Dataset items:
— start —
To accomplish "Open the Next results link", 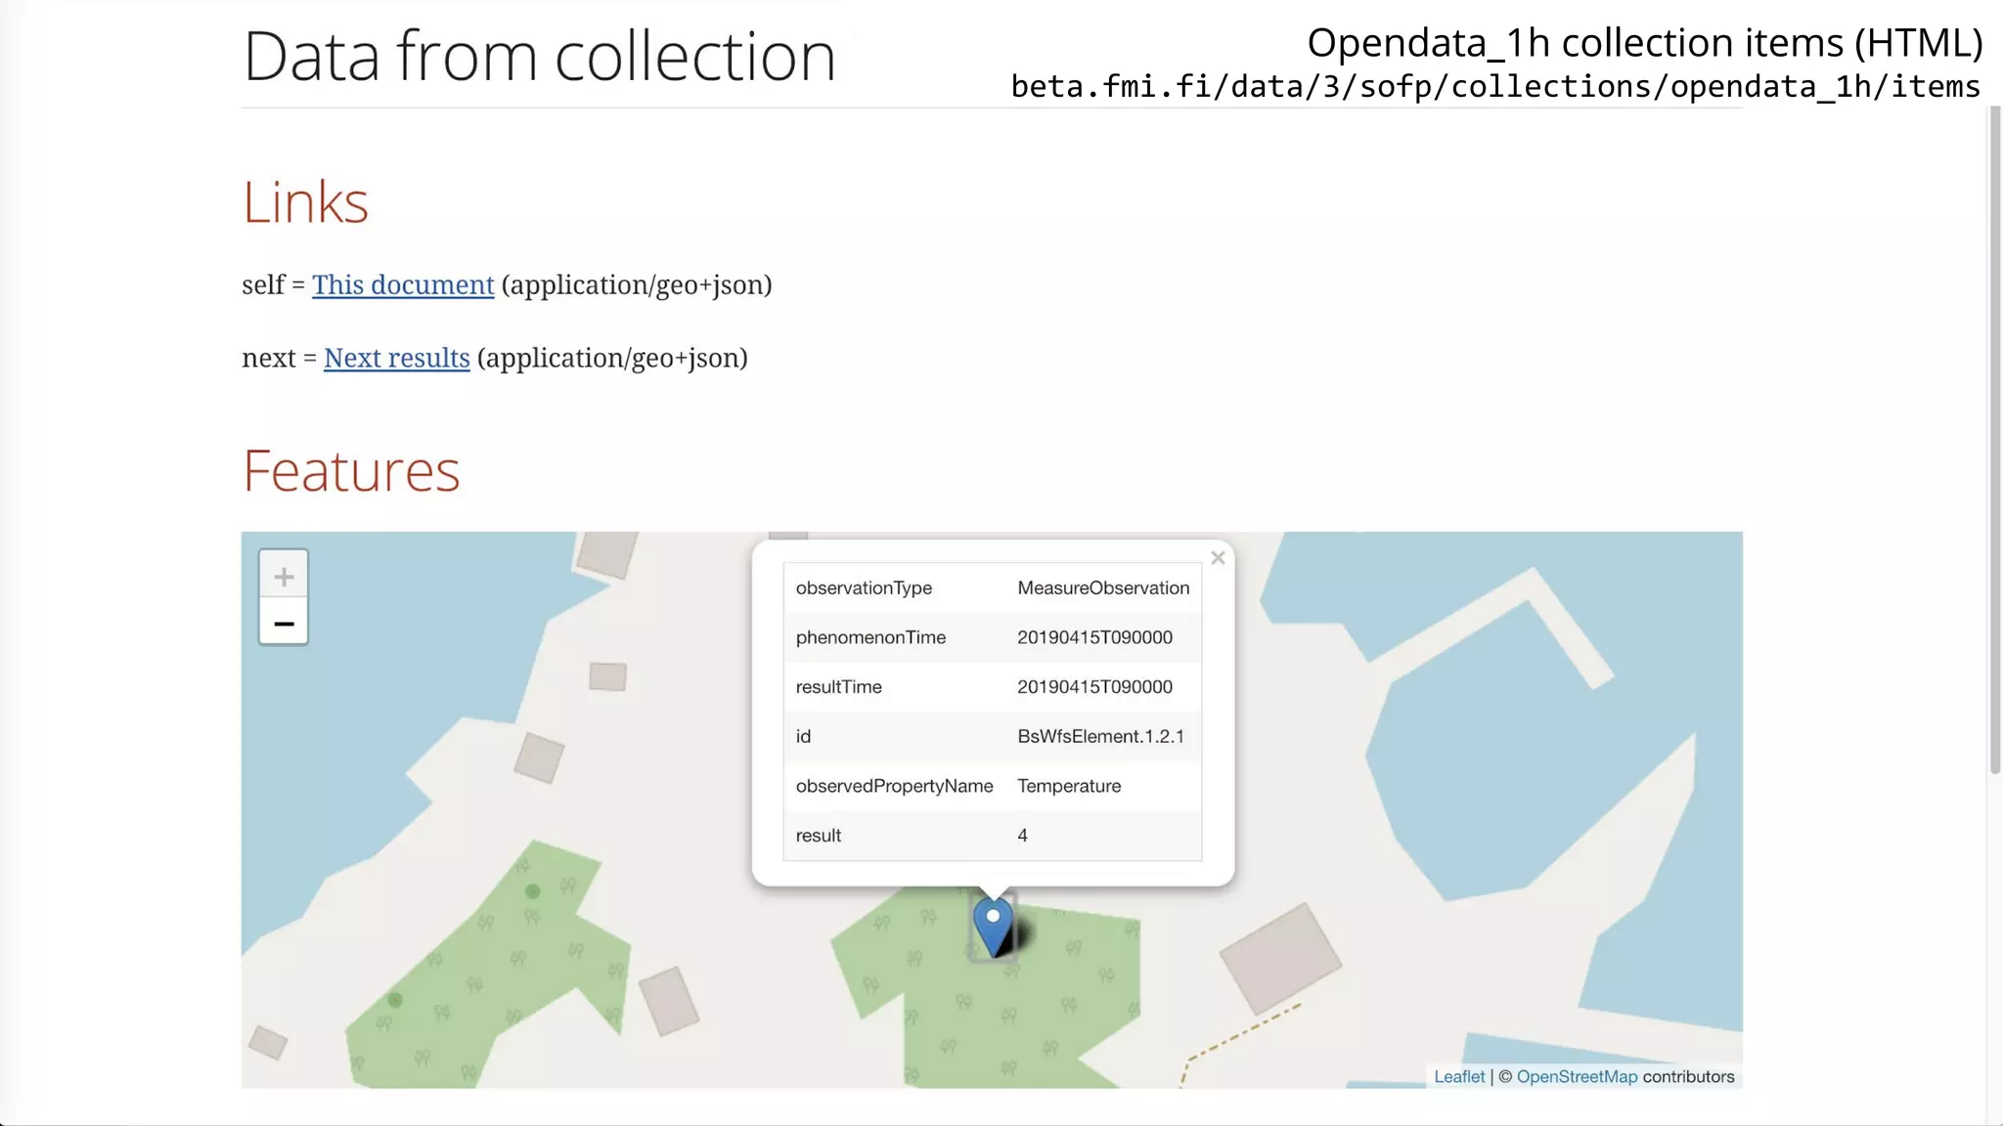I will [396, 359].
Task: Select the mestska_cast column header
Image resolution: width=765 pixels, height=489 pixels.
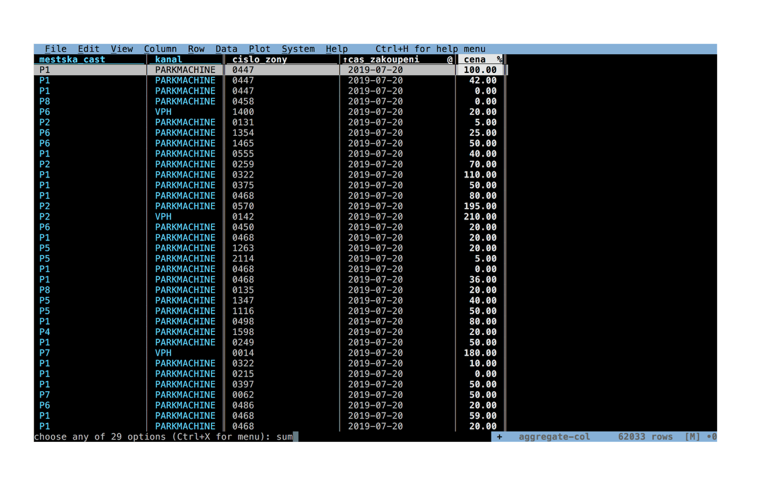Action: pyautogui.click(x=72, y=59)
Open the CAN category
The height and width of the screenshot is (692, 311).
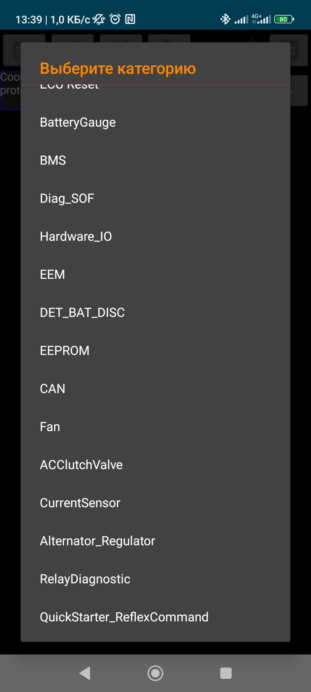click(53, 389)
— end —
Copy the lines of the items verbatim, starting with the line that contains "Open the CAN category" and continuing through the end of the items, including both ends. Leave the pictures out of your copy.

Open the CAN category
The height and width of the screenshot is (692, 311).
click(53, 389)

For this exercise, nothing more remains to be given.